In South Jersey - in all of suburban America, where half the people now live - "we've built more than we can sustain," Stettler tells me.

Without continued new development to help pay for maintenance, spread-out township roads, sewers and utilites wear out: They cost too much to maintain without constant tax increases. Densely populated cities are more efficient to maintain - if you don't defer maintenance for years, forcing costly catch-ups.

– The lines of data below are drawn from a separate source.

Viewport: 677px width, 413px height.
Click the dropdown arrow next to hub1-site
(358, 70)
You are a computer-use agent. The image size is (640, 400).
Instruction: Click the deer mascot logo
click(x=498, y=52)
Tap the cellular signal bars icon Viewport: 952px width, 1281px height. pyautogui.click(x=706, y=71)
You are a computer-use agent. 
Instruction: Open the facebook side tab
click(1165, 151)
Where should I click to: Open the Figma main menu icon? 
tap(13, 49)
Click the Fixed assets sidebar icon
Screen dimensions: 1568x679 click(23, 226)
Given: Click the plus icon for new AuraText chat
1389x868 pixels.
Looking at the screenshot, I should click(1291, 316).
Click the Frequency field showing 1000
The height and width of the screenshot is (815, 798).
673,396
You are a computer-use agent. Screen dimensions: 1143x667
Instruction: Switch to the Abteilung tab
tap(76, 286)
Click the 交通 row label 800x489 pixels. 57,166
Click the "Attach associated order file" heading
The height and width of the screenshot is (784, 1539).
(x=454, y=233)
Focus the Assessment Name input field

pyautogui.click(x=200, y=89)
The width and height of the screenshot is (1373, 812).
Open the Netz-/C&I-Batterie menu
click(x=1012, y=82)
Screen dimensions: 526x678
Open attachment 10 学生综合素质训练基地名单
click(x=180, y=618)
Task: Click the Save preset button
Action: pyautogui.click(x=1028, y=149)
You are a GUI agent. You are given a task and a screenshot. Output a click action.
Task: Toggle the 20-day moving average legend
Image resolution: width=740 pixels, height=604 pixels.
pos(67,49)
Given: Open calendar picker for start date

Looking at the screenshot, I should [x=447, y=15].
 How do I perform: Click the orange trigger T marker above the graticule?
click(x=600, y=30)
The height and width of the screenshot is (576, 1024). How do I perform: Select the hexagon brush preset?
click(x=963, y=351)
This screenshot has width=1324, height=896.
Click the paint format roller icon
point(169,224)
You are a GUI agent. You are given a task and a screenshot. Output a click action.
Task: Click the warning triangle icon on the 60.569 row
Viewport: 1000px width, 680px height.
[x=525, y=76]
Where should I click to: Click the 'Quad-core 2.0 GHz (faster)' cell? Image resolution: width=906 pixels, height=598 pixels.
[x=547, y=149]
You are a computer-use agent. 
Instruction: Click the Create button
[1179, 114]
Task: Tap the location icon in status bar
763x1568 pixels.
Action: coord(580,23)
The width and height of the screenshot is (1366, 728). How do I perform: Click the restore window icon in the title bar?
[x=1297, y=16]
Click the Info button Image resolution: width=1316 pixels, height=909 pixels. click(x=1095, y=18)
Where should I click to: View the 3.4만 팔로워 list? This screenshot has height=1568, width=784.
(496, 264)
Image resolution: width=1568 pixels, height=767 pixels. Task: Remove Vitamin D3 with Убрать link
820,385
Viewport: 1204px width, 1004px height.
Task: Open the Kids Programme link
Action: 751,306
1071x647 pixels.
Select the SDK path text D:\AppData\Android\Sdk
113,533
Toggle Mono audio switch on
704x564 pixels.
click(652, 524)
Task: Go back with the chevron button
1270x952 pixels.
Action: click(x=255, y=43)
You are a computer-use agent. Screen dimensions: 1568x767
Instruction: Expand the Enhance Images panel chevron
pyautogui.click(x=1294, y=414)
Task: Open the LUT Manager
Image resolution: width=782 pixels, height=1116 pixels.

Suburban traffic (Stettler lives in neighboring Audubon) and rising suburban property taxes "are lighter fluid for our barbecue" in Camden, he says.

And the waterfront cranes, the charter schools, the Cooper complex, "this is our Kickstarter. We have reached critical mass. Enough projects are now underway. The next step is where we see private money coming in," without matching government-backed loans, grants, and tax breaks, he says hopefully.

But where, I ask, is that happening here? Camden's big developments are still like solar or wind power: They require a public subsidy.

"We've got some good stuff going," Stettler insists. "We are fortunate to be adjacent to Philadelphia, which has a lot going on." He looks happily across the gray Delaware to the big city, with its apartment and hospital boom and its population 20 times Camden's. "There's nothing wrong with a little Philly-Camden synergy."